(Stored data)
:::::

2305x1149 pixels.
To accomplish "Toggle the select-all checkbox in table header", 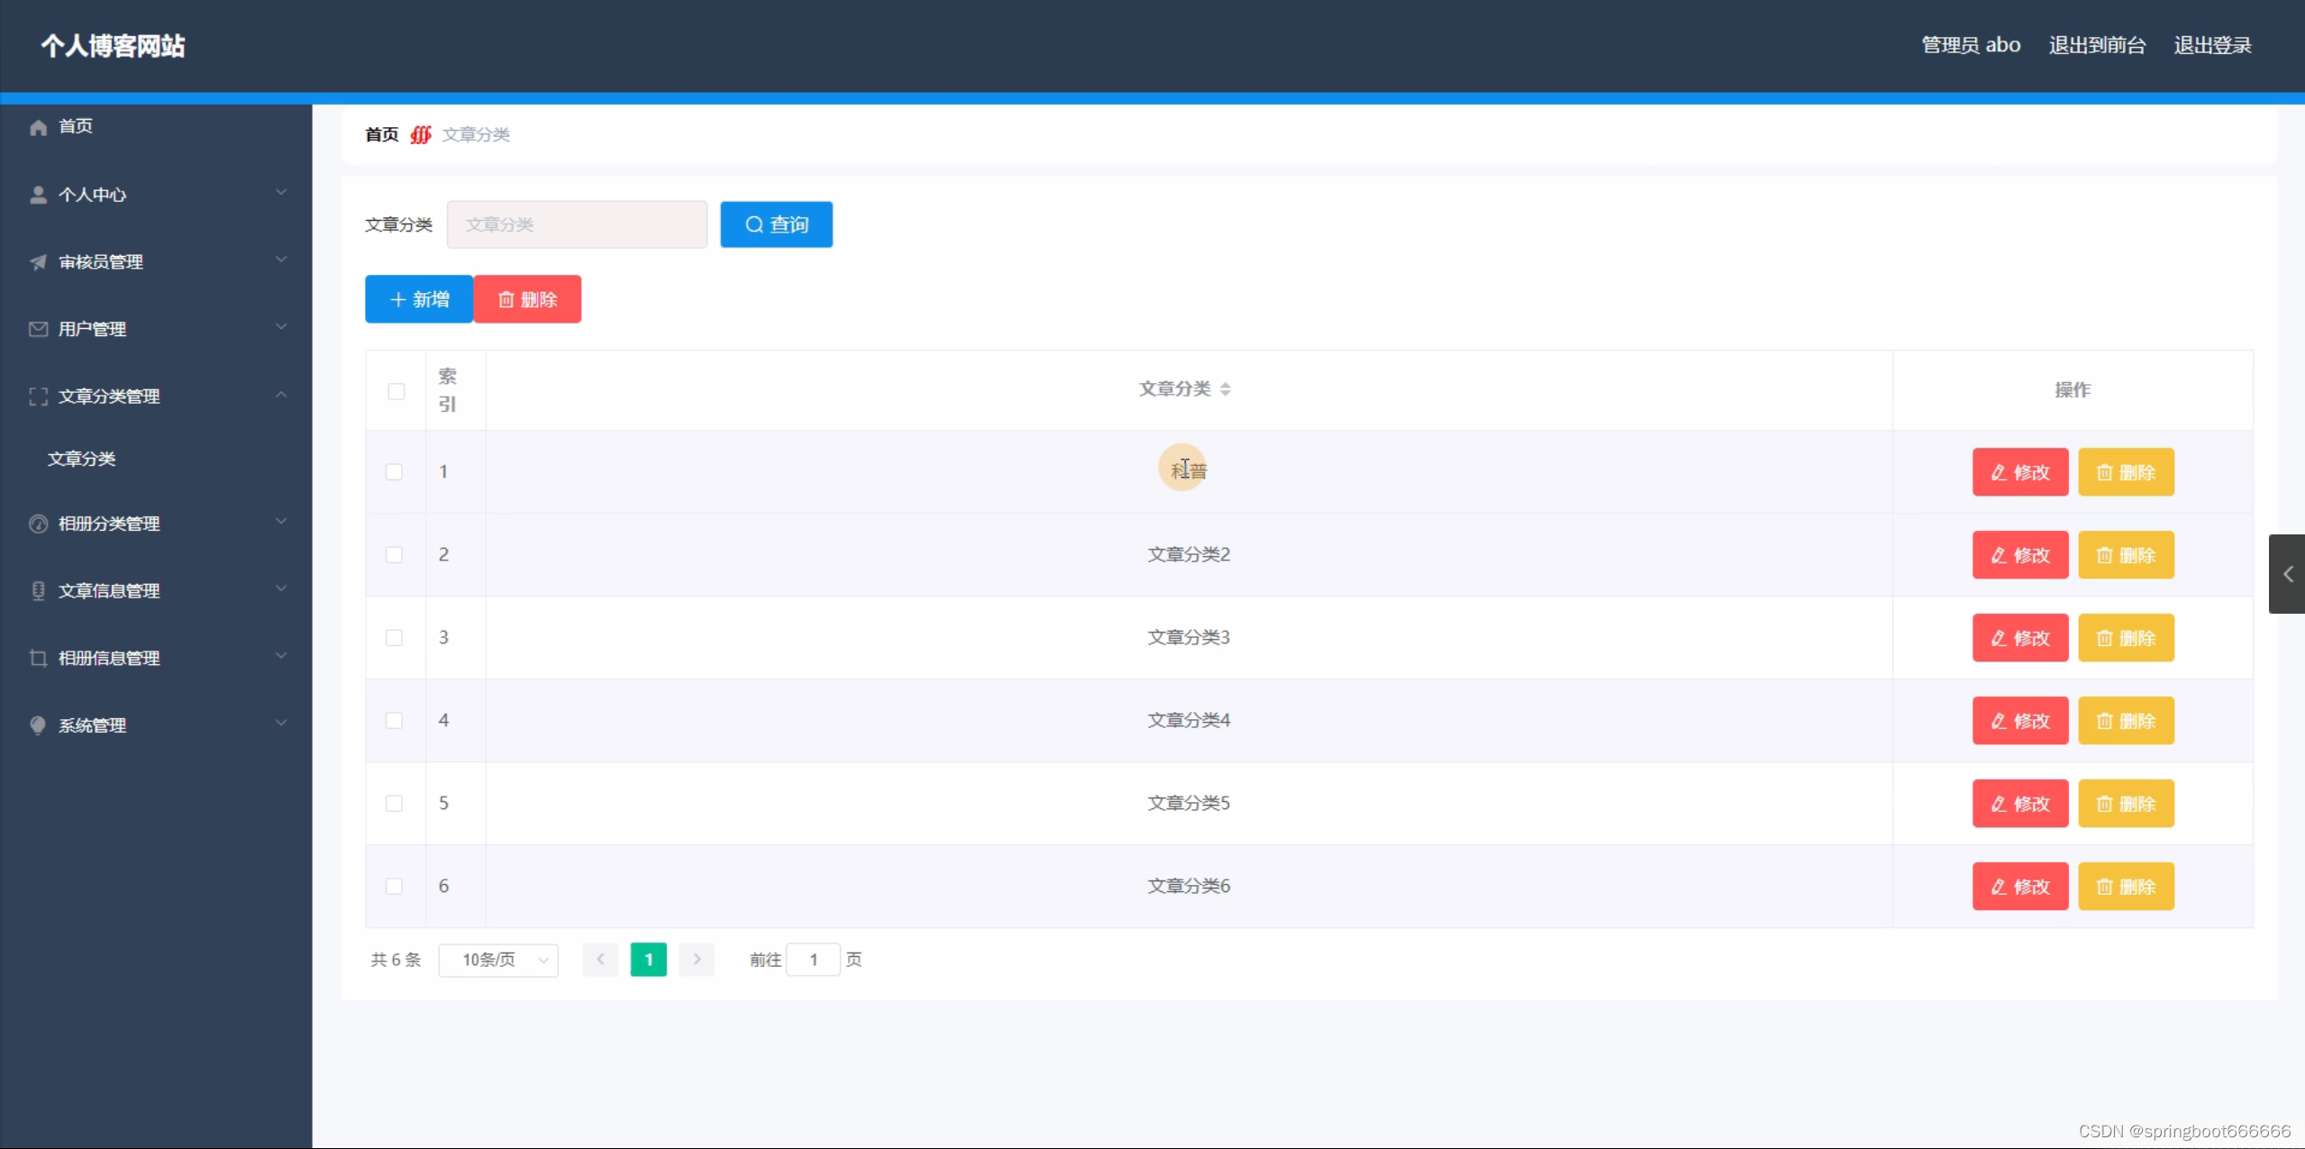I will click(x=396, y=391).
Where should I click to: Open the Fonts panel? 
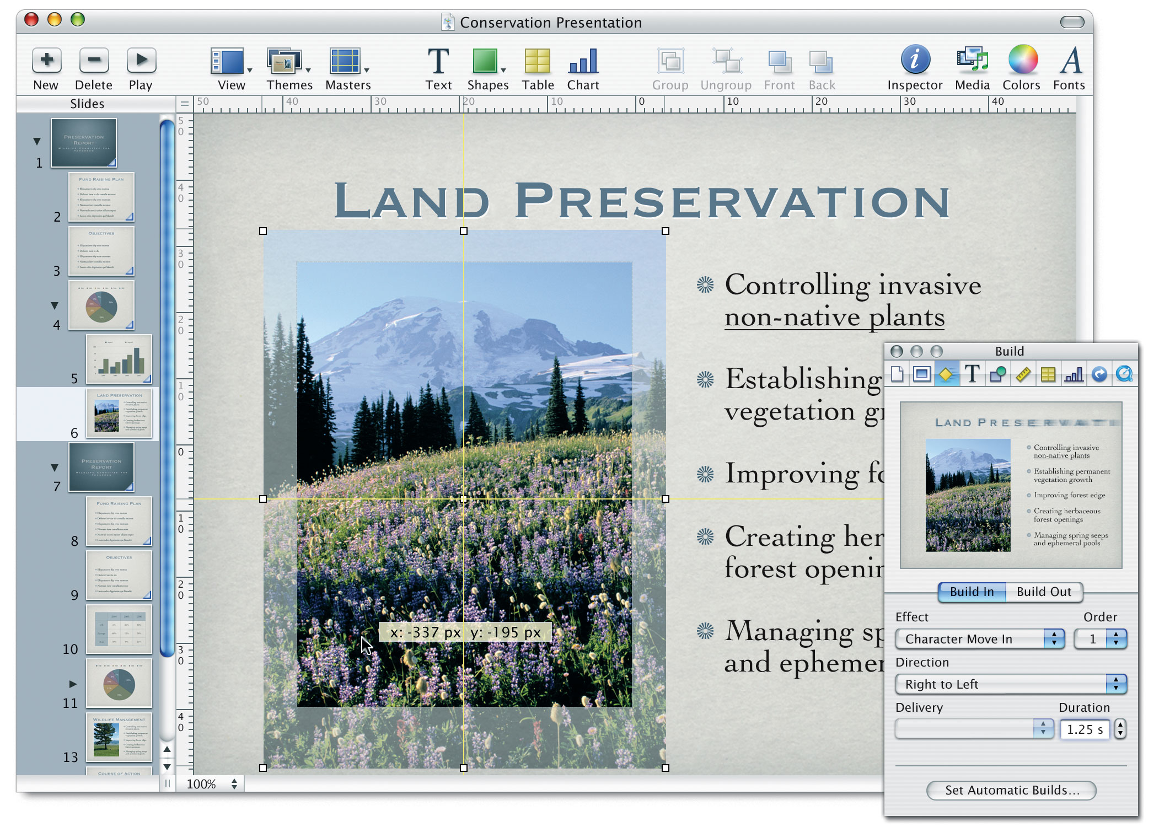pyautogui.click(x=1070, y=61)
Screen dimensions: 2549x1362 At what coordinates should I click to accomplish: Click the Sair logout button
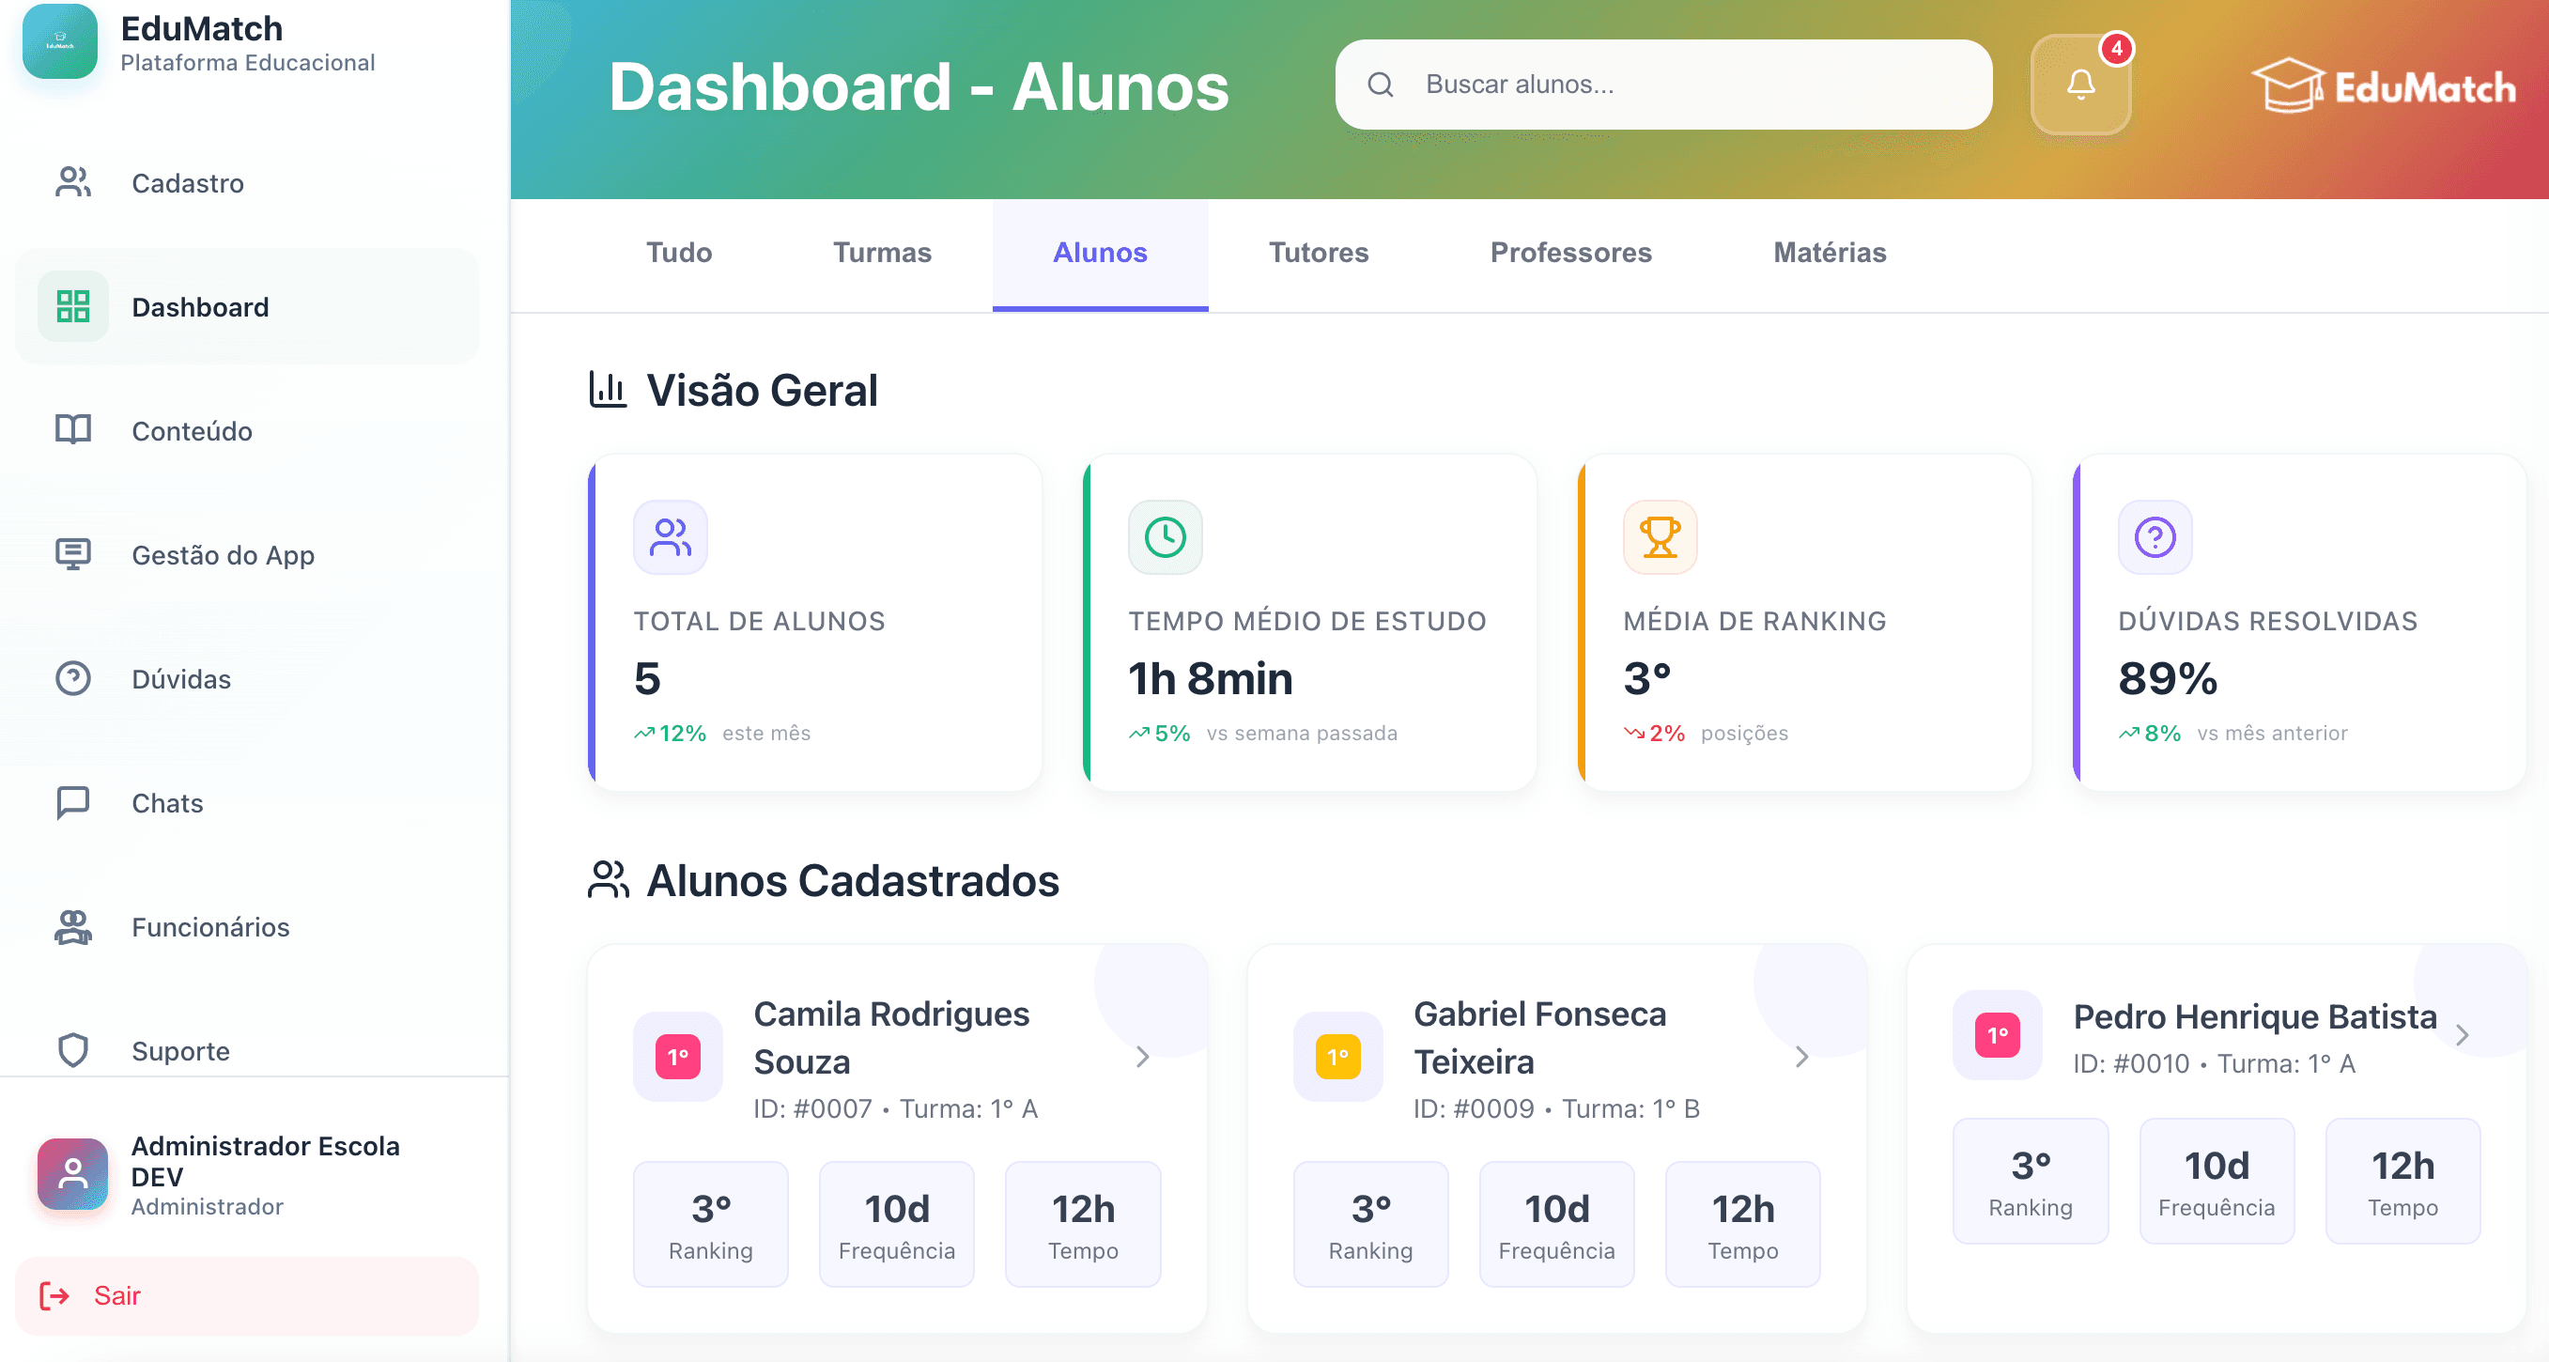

:::::

== HOW TO COMPLETE THIS TASK ==
The expected output is an exact copy of the lines from the one with "Where should I" to the final line of the entries above, pictures excepted; please include both ends.

== YOUR SOLUTION ==
Where should I click to: Open the Fonts panel? 
pyautogui.click(x=1070, y=61)
Screen dimensions: 2549x1362 At what coordinates should I click to accomplish: Click the Sair logout button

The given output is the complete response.